• _Action item_: Using the data below, show every line where the word "computer" occurs.
________________
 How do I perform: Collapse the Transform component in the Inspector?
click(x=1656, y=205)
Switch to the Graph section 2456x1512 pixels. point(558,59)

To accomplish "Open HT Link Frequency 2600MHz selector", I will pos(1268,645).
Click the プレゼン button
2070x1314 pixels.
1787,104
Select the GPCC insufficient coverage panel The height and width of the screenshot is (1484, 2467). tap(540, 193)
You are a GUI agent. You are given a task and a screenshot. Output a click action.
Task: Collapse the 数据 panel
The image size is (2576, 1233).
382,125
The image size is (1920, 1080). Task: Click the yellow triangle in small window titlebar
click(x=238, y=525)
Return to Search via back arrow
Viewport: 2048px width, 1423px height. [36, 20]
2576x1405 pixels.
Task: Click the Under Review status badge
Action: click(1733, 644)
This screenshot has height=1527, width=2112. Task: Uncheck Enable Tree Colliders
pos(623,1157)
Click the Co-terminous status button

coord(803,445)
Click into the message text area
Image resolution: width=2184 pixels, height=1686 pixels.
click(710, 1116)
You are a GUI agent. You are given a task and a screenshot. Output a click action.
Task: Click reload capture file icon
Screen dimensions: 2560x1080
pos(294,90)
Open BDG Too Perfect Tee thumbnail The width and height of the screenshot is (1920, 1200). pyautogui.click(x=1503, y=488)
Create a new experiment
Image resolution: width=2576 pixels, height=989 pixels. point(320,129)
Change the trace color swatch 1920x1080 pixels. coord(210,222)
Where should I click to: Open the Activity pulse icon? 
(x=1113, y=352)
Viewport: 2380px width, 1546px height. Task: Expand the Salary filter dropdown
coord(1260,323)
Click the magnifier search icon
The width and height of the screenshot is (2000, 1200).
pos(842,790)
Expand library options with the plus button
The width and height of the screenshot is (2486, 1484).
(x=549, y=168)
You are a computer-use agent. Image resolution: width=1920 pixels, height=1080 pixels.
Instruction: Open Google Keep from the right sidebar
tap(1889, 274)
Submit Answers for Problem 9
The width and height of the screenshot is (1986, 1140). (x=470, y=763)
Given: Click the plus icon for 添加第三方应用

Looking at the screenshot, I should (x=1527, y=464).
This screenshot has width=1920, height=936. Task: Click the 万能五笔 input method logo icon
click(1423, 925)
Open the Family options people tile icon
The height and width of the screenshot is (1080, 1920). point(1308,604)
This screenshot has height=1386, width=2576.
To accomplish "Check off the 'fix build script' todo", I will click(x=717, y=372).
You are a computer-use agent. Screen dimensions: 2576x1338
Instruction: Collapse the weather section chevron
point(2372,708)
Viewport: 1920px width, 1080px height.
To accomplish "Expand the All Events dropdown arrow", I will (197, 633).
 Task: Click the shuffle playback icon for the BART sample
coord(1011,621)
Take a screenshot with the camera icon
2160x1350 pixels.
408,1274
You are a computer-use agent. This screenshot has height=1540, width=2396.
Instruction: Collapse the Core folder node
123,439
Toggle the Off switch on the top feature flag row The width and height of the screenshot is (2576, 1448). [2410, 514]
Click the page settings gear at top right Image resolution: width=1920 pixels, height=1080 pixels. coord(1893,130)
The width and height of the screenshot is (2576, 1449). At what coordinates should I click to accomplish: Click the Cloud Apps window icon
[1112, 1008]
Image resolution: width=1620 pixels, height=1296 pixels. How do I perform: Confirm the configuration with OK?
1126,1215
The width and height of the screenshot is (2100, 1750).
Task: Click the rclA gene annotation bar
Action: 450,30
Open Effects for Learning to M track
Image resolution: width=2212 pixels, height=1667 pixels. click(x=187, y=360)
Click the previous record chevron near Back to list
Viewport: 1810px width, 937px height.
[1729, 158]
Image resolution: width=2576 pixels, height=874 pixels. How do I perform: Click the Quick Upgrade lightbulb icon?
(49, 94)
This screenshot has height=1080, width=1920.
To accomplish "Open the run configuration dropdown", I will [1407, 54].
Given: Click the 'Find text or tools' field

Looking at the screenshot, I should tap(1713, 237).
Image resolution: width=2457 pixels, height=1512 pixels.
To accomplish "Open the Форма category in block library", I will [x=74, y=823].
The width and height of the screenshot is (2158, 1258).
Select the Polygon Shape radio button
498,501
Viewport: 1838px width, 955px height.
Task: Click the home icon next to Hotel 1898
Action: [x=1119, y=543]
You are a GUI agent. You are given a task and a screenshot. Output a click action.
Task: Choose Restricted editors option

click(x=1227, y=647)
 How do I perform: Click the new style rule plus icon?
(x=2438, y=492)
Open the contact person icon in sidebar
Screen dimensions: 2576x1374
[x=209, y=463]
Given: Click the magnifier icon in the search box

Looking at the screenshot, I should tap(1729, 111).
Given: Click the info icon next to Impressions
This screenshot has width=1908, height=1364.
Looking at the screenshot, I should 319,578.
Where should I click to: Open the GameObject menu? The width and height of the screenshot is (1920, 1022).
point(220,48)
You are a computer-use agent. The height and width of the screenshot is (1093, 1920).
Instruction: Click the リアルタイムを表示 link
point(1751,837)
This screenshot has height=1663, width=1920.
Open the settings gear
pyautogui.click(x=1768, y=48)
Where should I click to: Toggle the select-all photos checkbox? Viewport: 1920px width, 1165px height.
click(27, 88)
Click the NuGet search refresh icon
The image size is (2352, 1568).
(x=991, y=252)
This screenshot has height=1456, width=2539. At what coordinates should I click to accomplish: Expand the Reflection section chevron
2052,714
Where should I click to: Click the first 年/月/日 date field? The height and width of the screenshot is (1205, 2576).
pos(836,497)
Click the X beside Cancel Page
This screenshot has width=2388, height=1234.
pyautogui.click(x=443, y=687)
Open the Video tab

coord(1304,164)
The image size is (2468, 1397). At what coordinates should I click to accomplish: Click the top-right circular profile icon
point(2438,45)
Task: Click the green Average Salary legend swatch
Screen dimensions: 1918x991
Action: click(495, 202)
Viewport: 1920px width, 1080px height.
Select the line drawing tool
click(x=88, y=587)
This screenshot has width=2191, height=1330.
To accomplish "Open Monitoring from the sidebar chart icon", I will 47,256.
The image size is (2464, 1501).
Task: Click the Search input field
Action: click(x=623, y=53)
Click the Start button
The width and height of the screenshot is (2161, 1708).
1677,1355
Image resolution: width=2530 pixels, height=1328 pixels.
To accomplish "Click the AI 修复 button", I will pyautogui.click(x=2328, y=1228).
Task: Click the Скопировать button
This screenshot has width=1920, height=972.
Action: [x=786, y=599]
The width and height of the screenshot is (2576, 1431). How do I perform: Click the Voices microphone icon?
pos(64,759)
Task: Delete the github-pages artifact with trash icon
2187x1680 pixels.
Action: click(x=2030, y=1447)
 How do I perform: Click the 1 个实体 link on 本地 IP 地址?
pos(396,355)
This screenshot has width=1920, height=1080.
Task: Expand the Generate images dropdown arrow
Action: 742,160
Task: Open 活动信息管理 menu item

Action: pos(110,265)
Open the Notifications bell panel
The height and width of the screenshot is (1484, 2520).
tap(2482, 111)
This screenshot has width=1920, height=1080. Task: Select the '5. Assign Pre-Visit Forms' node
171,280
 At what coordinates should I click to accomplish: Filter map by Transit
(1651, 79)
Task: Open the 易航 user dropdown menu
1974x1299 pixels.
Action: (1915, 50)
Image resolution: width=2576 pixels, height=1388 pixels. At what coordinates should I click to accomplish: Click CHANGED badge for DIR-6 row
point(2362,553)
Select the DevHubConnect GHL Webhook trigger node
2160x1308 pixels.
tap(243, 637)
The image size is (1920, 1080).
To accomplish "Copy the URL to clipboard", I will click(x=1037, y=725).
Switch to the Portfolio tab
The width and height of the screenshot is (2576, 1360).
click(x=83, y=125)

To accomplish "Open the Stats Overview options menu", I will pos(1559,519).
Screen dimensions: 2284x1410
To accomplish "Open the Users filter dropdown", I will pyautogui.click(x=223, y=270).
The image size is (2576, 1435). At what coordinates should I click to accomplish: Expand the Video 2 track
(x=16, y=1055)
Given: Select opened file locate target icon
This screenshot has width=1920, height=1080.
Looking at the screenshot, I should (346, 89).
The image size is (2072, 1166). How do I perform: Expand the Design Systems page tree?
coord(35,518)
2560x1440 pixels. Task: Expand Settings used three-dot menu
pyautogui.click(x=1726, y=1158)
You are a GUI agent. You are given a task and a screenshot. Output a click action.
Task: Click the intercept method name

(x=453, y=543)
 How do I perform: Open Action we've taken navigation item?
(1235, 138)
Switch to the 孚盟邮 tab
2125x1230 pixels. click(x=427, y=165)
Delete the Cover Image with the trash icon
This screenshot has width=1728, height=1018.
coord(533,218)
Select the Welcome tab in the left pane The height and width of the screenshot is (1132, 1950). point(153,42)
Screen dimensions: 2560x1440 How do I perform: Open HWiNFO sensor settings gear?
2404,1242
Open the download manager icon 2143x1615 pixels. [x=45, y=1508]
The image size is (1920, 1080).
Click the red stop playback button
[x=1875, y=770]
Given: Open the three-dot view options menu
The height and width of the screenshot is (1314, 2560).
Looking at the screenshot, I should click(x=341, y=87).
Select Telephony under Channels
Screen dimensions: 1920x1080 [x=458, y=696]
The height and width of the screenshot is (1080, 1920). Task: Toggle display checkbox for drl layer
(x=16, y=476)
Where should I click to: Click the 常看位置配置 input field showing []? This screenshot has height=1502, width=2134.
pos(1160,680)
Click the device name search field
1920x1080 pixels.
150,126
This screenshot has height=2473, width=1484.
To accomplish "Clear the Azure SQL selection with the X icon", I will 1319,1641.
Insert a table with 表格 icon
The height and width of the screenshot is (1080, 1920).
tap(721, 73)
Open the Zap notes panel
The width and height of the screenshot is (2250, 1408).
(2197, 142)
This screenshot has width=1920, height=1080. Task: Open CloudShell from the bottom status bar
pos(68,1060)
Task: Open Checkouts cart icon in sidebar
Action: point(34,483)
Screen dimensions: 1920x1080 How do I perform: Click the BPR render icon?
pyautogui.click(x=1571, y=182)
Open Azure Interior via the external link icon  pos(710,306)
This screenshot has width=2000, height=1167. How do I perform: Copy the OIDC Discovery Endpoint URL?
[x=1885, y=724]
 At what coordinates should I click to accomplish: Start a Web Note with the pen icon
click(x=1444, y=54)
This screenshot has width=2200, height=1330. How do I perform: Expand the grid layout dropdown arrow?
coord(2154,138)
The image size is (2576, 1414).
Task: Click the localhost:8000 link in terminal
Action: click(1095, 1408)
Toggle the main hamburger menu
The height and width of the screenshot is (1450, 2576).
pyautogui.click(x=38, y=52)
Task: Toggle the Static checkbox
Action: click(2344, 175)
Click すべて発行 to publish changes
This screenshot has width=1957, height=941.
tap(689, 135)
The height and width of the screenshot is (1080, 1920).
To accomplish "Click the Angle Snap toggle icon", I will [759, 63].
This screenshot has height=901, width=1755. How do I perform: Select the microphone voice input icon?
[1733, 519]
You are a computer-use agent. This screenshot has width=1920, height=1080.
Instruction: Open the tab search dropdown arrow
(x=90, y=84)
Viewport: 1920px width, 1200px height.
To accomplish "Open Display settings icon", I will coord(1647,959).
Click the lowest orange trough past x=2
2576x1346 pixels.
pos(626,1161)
________________
• _Answer for this exercise_:
You are a computer-use agent. Image resolution: width=1920 pixels, height=1080 pixels.
You are a computer-use agent. Screen dimensions: 2576x1338
You are a computer-use agent. This screenshot has height=1540, width=2396.
You are a computer-use agent. The height and width of the screenshot is (1093, 1920).
You are a computer-use agent. This screenshot has width=1920, height=1080.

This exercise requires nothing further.